Segment Start: PASSAGE FOR REVIEW

A study in PLoS Medicine suggests that the apparent clinical effectiveness of the newer form of drugs used to treat schizophrenia and other psychotic illnesses (second-generation anti-psychotic drugs) may be enhanced by the selective reporting of trials of these drugs in medical journals -- a phenomenon called publication bias. This finding is important as the results of published trials influence clinicians' decisions to prescribe drugs.
The authors, led by Erick Turner from Oregon Health & Science University in Portland, USA, say: "Selective reporting of research results undermines the integrity of the evidence base, which ultimately deprives clinicians of accurate data for prescribing decisions."
The authors reached these conclusions by reviewing 24 FDA-registered premarketing trials for eight second-generation antipsychotics -- aripiprazole, iloperidone, olanzapine, paliperidone, quetiapine, risperidone, risperidone long-acting injection, and ziprasidone -- and then comparing these trials with the results conveyed in subsequent articles in medical journals.
The authors found that four premarketing trials submitted to the FDA remained unpublished and that all of the unpublished trials showed negative results -- three showed the new anti-psychotic had no statistically significant advantage over placebo, and in one trial the new drug was statistically inferior to a much less expensive competing drug.
In the published trials, there was some evidence that the journal articles over-emphasised efficacy of the new drug. For example, the FDA review revealed that one of the newer drugs, iloperidone, was statistically inferior to three different competing drugs, but this information was not mentioned in the corresponding journal articles.

Segment End: PASSAGE FOR REVIEW

- _PROBLEM SET_:
1. List the eight second-generation antipsychotics whose premarketing trials were reviewed in the passage on publication bias in antipsychotic drug trials.
2. Carry on the passage on publication bias in antipsychotic drug trials from its last sentence.
The records that follow have nothing to do with this text.

Segment Start: SUPPLIED ENTRIES

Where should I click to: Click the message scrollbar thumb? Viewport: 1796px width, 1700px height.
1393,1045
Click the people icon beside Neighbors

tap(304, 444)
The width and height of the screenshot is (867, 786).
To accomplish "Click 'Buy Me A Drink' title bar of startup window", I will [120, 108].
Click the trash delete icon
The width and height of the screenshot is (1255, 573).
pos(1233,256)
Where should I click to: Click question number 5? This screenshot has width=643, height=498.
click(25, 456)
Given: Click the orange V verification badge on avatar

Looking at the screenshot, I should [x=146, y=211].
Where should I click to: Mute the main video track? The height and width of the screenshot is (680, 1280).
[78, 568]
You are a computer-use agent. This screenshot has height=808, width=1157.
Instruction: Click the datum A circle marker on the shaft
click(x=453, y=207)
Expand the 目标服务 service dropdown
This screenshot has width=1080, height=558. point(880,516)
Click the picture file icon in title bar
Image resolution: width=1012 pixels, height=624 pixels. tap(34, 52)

Segment End: SUPPLIED ENTRIES

- _TASK-BY-TASK OUTPUTS_:
1.
- aripiprazole
- iloperidone
- olanzapine
- paliperidone
- quetiapine
- risperidone
- risperidone long-acting injection
- ziprasidone

2.
On the other hand, when the authors used meta-analysis to combine trial data and compare all eight drugs to placebo, they found that publication bias had little effect on their overall apparent efficacy. Of more concern was that some negative data remain unreported, potentially misleading clinicians.
The authors conclude: "The magnitude of publication bias found for antipsychotics was less than that found previously for antidepressants, possibly because antipsychotics demonstrate superiority to placebo more consistently."
They continue: "With further studies investigating publication bias in other drug classes, a more accurate evidence base can emerge. To that end, increased access to FDA reviews has been advocated. At the present time, the FDA is not as transparent with its clinical trial data as it could be."
The authors add: "it is encouraging that the FDA has convened a Transparency Task Force. If the agency fulfills its mission to increase transparency, the public health will surely benefit."